TASK GOAL — Reproduce the lines from the line containing "has height=672, width=2576." up to and including the line containing "Close track is", word for word.
## begin DATA LINES
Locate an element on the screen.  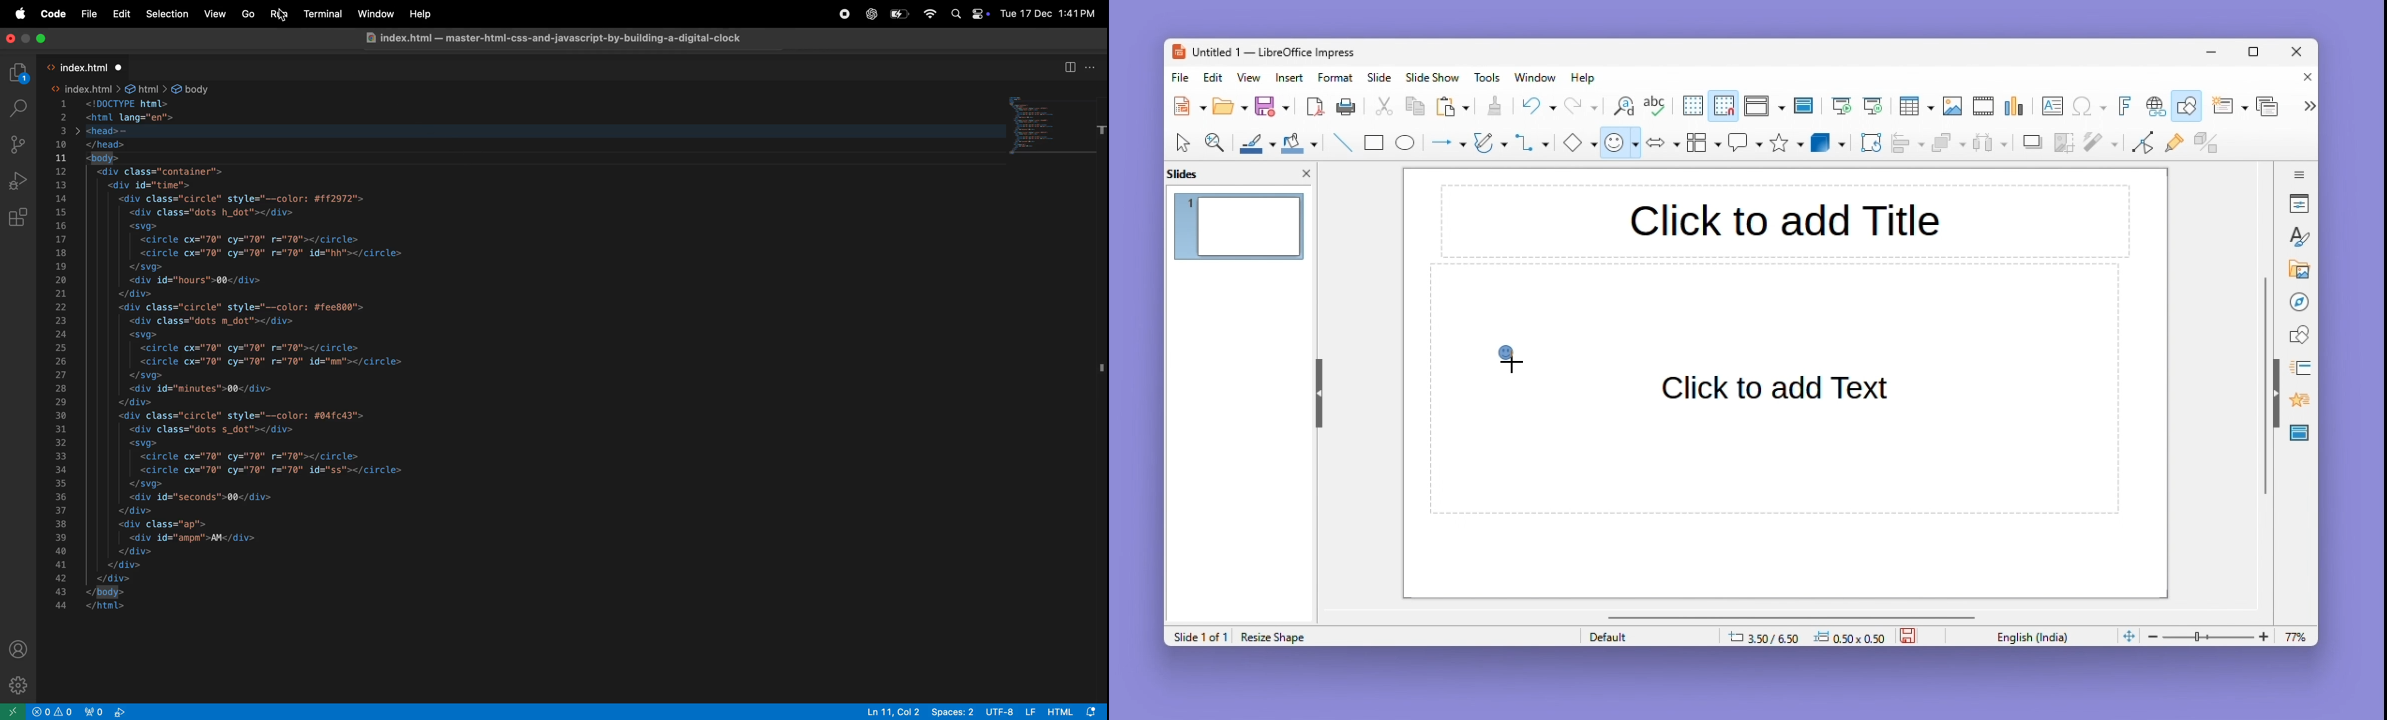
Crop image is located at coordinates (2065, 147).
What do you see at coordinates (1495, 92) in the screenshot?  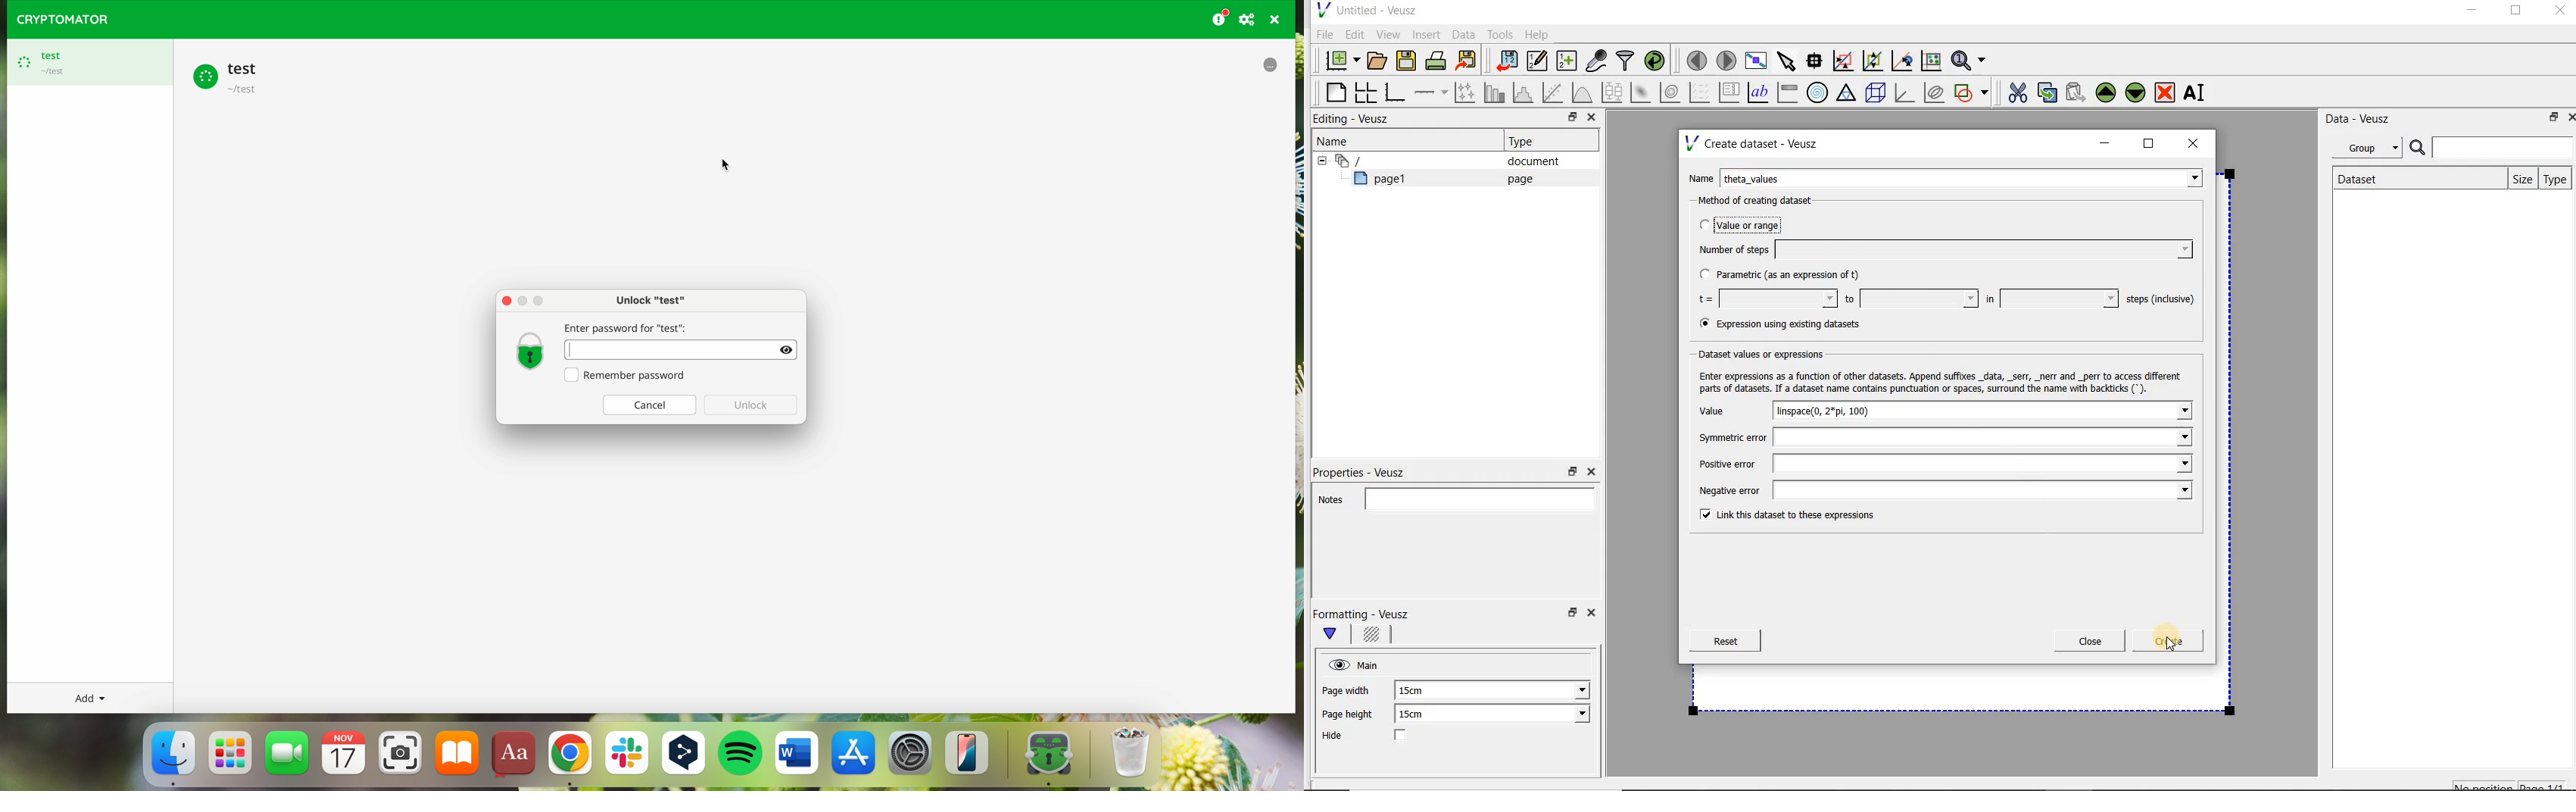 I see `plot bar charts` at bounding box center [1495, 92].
## end DATA LINES
## begin DATA LINES
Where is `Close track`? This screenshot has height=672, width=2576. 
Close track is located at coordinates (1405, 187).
## end DATA LINES
SOLUTION FOR THIS PROBLEM —
Where is `Close track`? This screenshot has height=672, width=2576. 
Close track is located at coordinates (1405, 187).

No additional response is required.